PVE 主机依赖虚拟机作 DHCP 导致主机无法启动
在玩耍 使用 MACVLAN 为主机同时分配静态 IP 并取得动态 IP 的过程中,一个重启,发现主机又连不上了 😓
用 Rescue Mode 启动,系统日志卡在 Job networking.service/start running 阶段,就像这两个的错误表现(但原因不同)。
- [SOLVED] - Job networking.service/start running (12min / no limit) | Proxmox Support Forum
- [SOLVED] PVE Host stuck on “Job networking.service/start running” | Proxmox Support Forum
虽然可以 systemctl disable systemd-networkd-wait-online 避免卡在这一处,但没有网络也连不上主机,没意义。
而且日志中有 apparmor="DENIED" operation="create" class="net" info="failed protocol match" error=-13 profile="/{,usr/}sbin/dhclient" pid=968 comm="dhclient" family="unix" sock_type="dgram" protocol=0 requested="create" denied="create" addr=none 的信息,一直误导我以为和 apparmor 在 dhclient 的权限设置有关,在互联网搜索说和升级 / NTP 有关,但我都没改过肯定不是这原因。
- Proxmox 8.0 Hang on Boot - A Fix
- Proxmox 9.0.4 doesn’t get IP by DHCP | Proxmox Support Forum
- networking - Why does apparmor kill dhclient? - Ask Ubuntu
用 Live CD 连上去 chroot 看详细日志就比较清楚了,是网络设备 vmbr1 没有 DHCP 到 IP。

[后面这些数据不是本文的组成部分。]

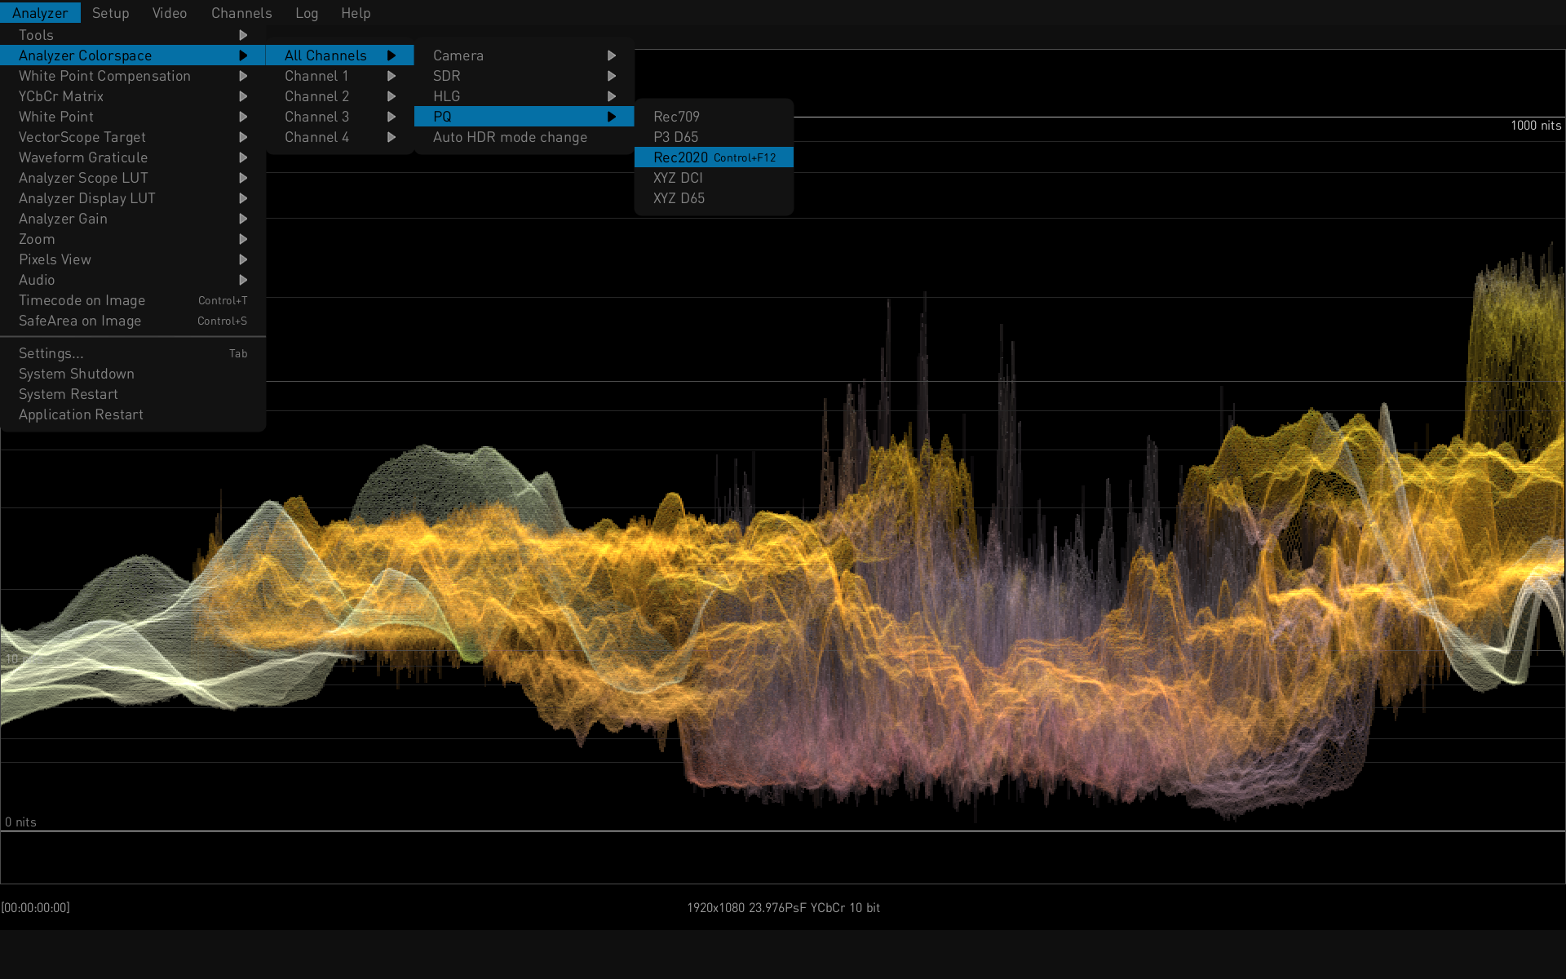
Task: Click System Shutdown entry
Action: point(77,374)
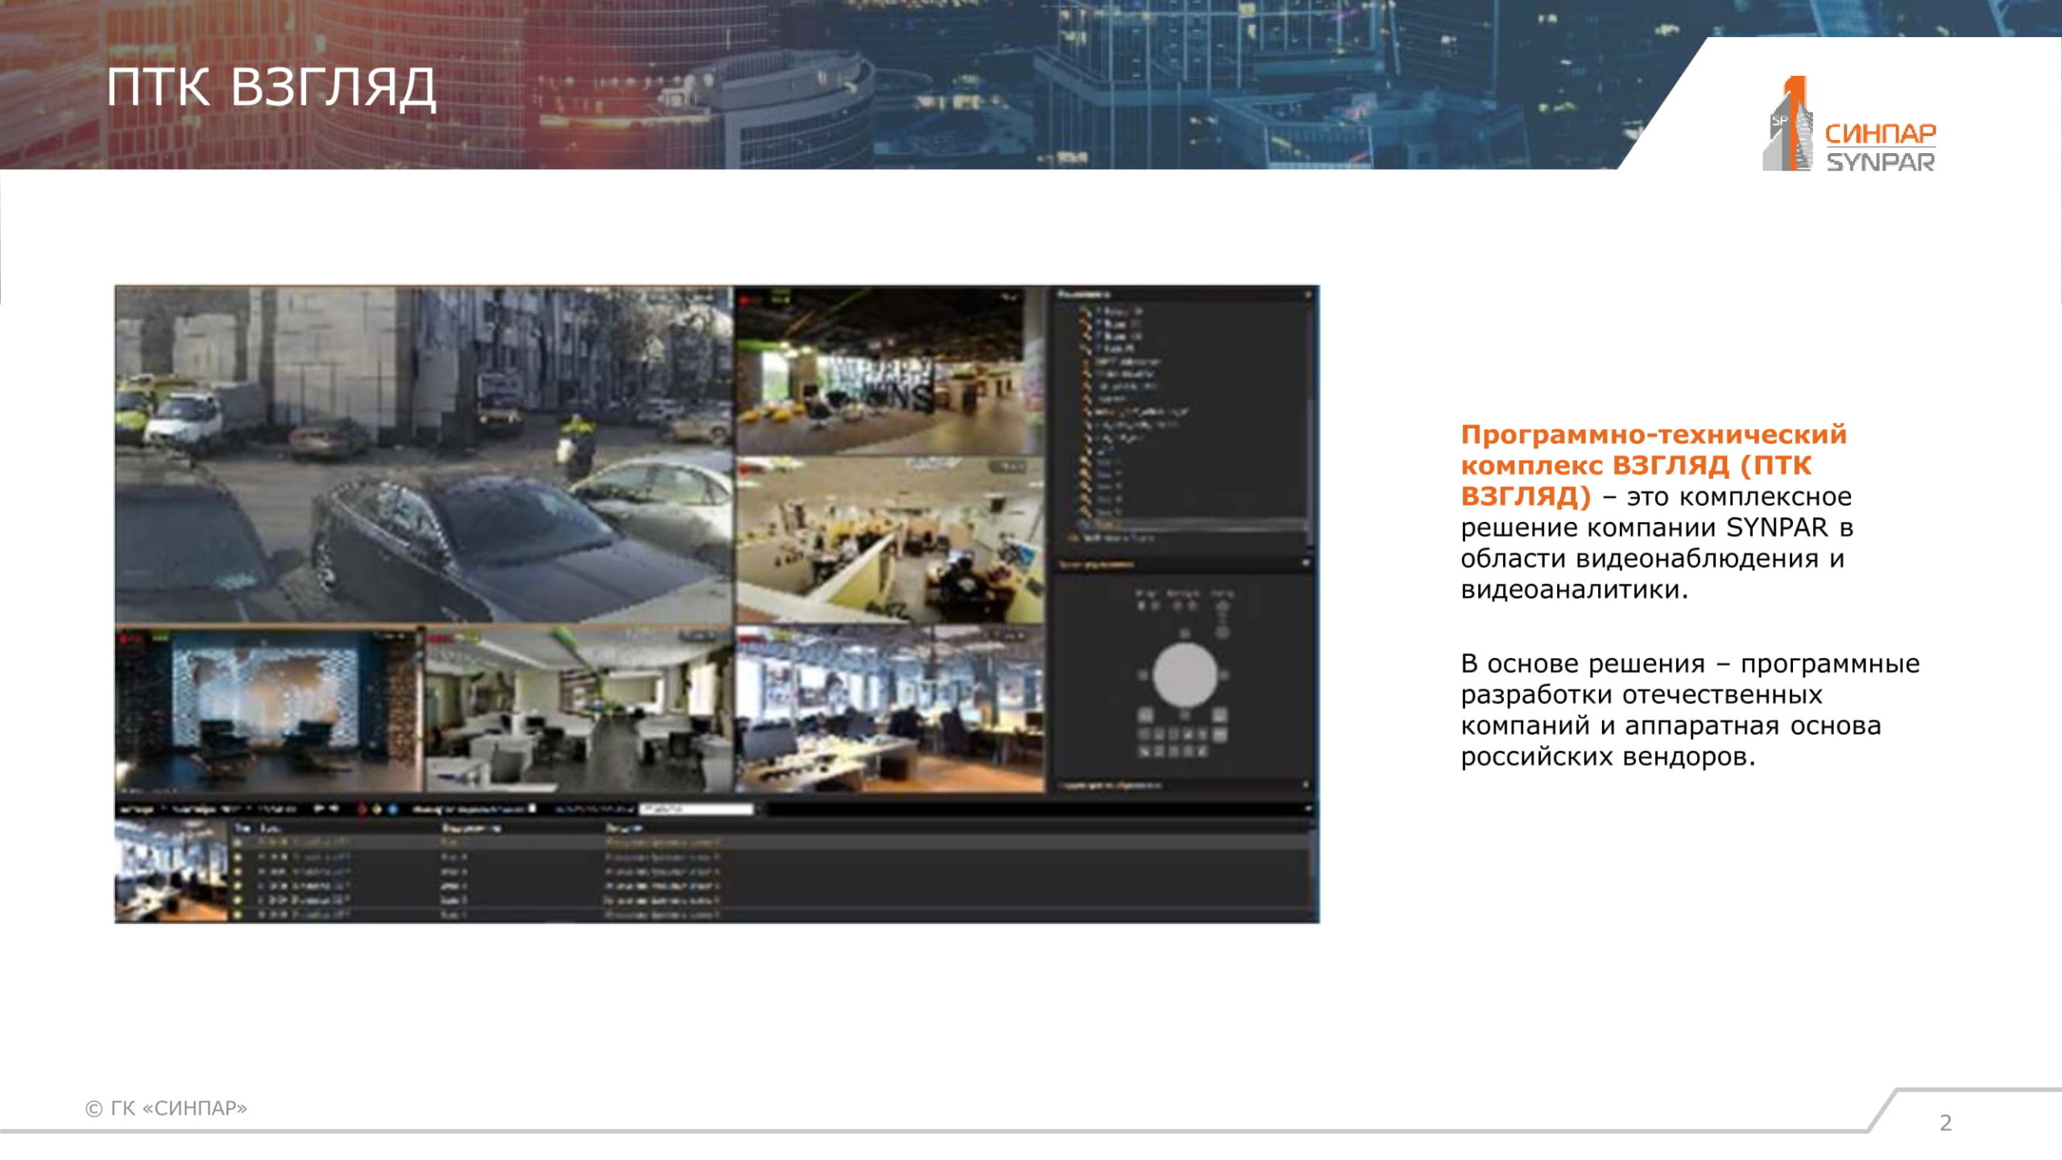
Task: Collapse the PTZ control panel header arrow
Action: pyautogui.click(x=1306, y=563)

11月 18 18:14:14 pve NetworkManager[840]: <info> [1763460854.4146] ifupdown: management mode: unmanaged
11月 18 18:14:14 pve NetworkManager[840]: <info> [1763460854.4146] ifupdown: interface-parser: parsing file /etc/network/interfaces
11月 18 18:14:14 pve NetworkManager[840]: <info> [1763460854.4148] ifupdown: interface-parser: source line includes interfaces file(s) /etc/network/interfaces.d/*
11月 18 18:14:14 pve NetworkManager[840]: <info> [1763460854.4148] ifupdown: interface-parser: parsing file /etc/network/interfaces.d/mgmt
11月 18 18:14:14 pve NetworkManager[840]: <info> [1763460854.4149] ifupdown: interface-parser: finished parsing file /etc/network/interfaces.d/mgmt
11月 18 18:14:14 pve NetworkManager[840]: <info> [1763460854.4150] ifupdown: interface-parser: parsing file /etc/network/interfaces.d/mgmt~
11月 18 18:14:14 pve NetworkManager[840]: <info> [1763460854.4150] ifupdown: interface-parser: finished parsing file /etc/network/interfaces.d/mgmt~
11月 18 18:14:14 pve NetworkManager[840]: <info> [1763460854.4151] ifupdown: interface-parser: parsing file /etc/network/interfaces.d/sdn
11月 18 18:14:14 pve NetworkManager[840]: <info> [1763460854.4151] ifupdown: interface-parser: finished parsing file /etc/network/interfaces.d/sdn
11月 18 18:14:14 pve NetworkManager[840]: <info> [1763460854.4151] ifupdown: interface-parser: finished parsing file /etc/network/interfaces
11月 18 18:14:14 pve systemd[1]: Starting NetworkManager-dispatcher.service - Network Manager Script Dispatcher Service...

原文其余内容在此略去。